Woher der Name stammt

Wenn man den lateinischen Namen Rosa verfolgt, so kommt man zu dem griechischen Wort Rhódon, was "rot" bedeutet. Ein weiterer Wortstamm ist aber auch das persische Wort "vareda". Zu den ältesten Sorten gehört Rosa gallica, die eine rotblühende Rose war. Auch in der klassischen japanischen Literatur findet man in den "Liebesgeschichten des Prinzen Genji" immer wieder eine rote Rose und diese Rose mit flacher Form wurde vermutlich aus China eingeführte und war bei japanischen Aristokraten sehr begehrt.
Viele Versuche wurden unternommen, um den Duft der Rosen haltbar zu machen. Von der Römerzeit bis heute hat man alle möglichen Varianten probiert, um der Rose den Duft zu entziehen und diesen zu konservieren. Anfangs versuchte man das Einlegen in Wasser und hoffte, den Duft so zu lösen. Mehr durch Zufall wurde dann so eine Flasche mit eingelegten Blättern dem Sonnenlicht ausgesetzt. Die Temperatur stieg in der Flasche an und die Wärme bewirkte das Ausfällen des Öls. Mit der Zeit verbesserten sich dann die Techniken zur Duftherstellung durch die Erfindung und Nutzbarmachung des Alkohols. In den Klöstern des 12. Jahrhunderts destillierten Mönche ihren Wein und gewannen Alkohol, mit dem man den Blüten hochreines essentielles Öl entziehen konnte.

 

 

 

 

 

Das Symbol der Rose

Die Rose ist Symbol der Schönheit, Reinheit und Liebe und wurde zur Zeugin von Liebesgeschichten in aller Welt. Rosen schenkt der Bräutigam der Braut, werden zum Muttertag massenweise verschenkt oder in Frankreich von der Braut am Hochzeitsmorgen in einen Teich oder Fluss geworfen, um damit den Abschied von ihrem Mädchendasein zu symbolisieren. Die Rose ist zwar Symbol der Liebe und anmutiger Schönheit, doch dabei handelt es sich fast immer um rote Rosen, den gelbe etwa bedeuten Eifersucht.
Die Rose symbolisiert allerdings auch Geheimnisse.

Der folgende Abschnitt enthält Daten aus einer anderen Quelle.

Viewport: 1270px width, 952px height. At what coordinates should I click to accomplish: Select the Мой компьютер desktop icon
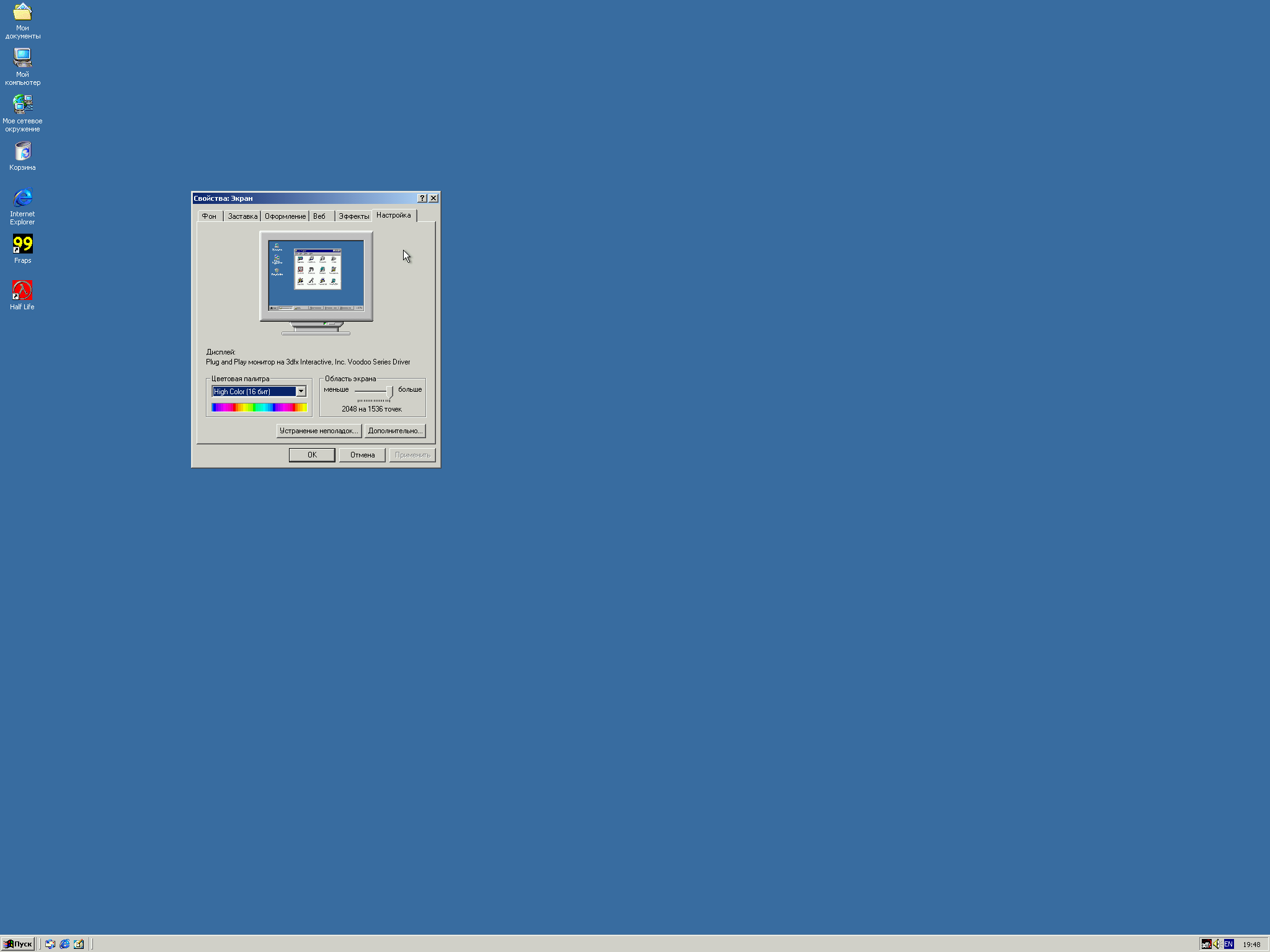(22, 58)
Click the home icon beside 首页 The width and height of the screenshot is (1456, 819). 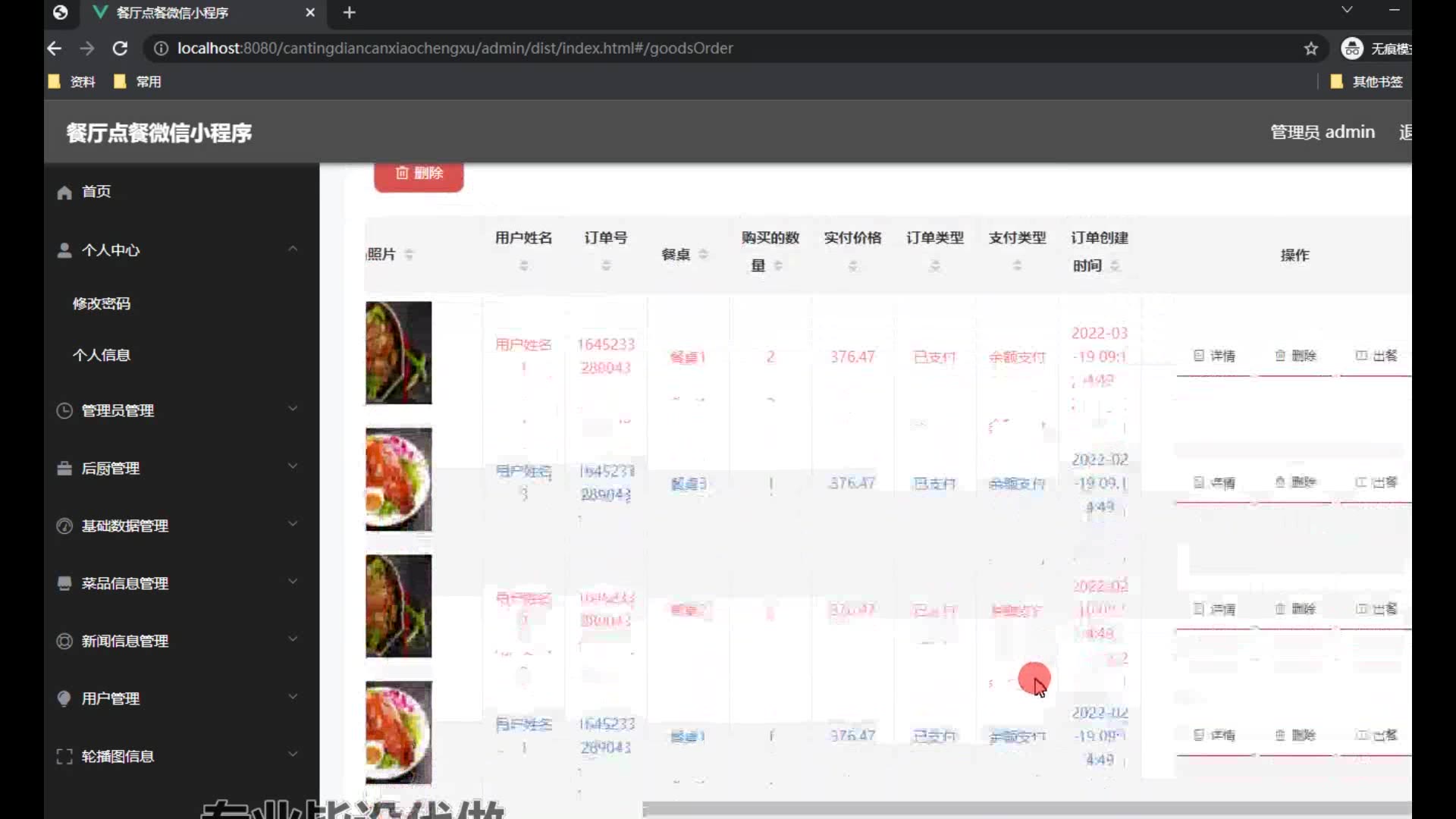click(64, 193)
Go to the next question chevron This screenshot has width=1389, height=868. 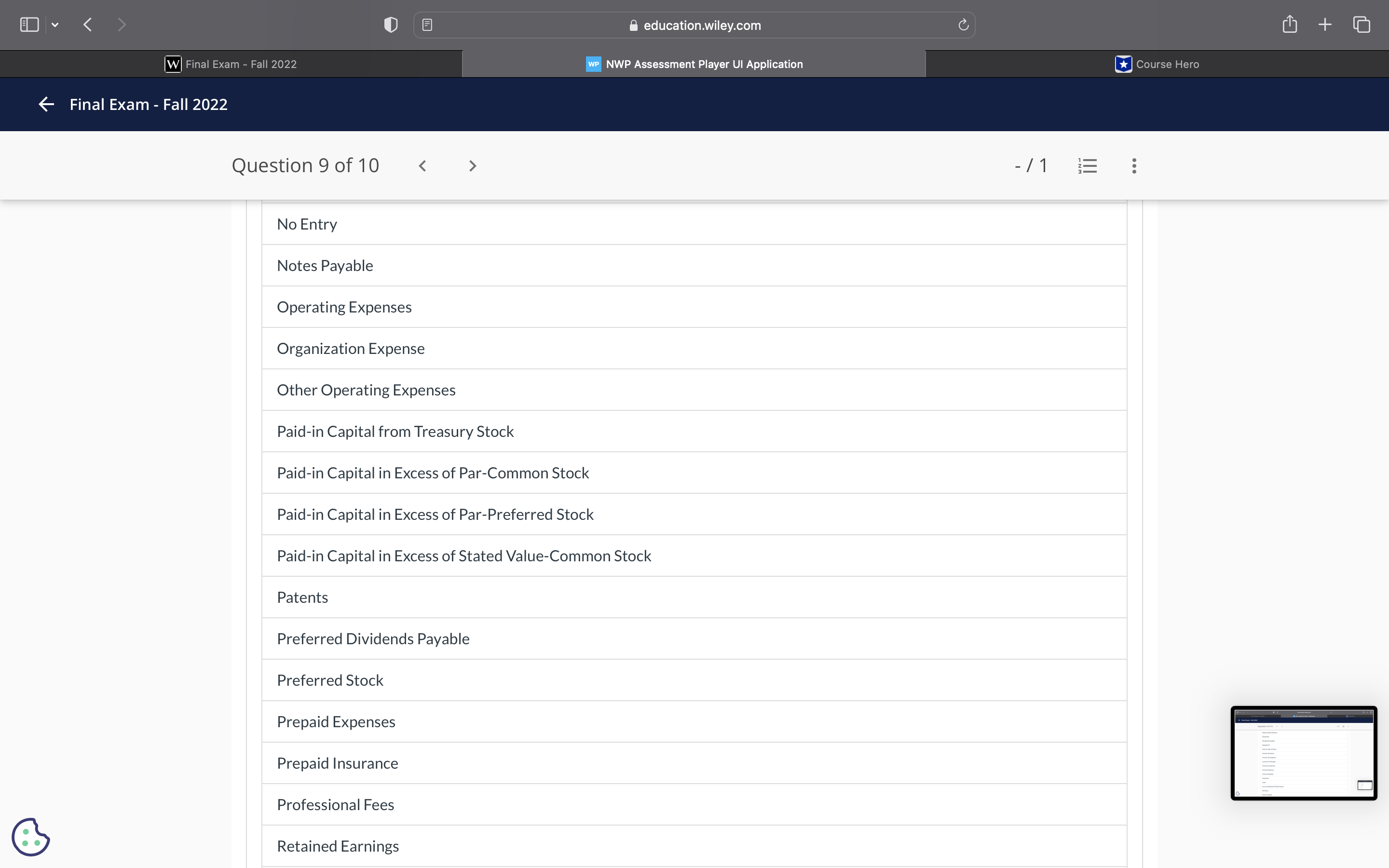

Das geht darauf zurück, dass Cupido ihre Liebesaffäre der Mutter Venus verbergen wollte und Harpocrates, dem Gott des Schweigens, Rosen schickte und ihn um Wahrung des Geheimnisses bat. In Europa hing daher früher symbolisch eine frische Rose an der Tür des Stadtrates um "geheim" anzudeuten und in England ist es Brauch, ein Schwert auf einem mit Rosen übersäten Tisch zu legen, wenn der Rat zur Wahl des Bürgermeisters von London zusammentrifft.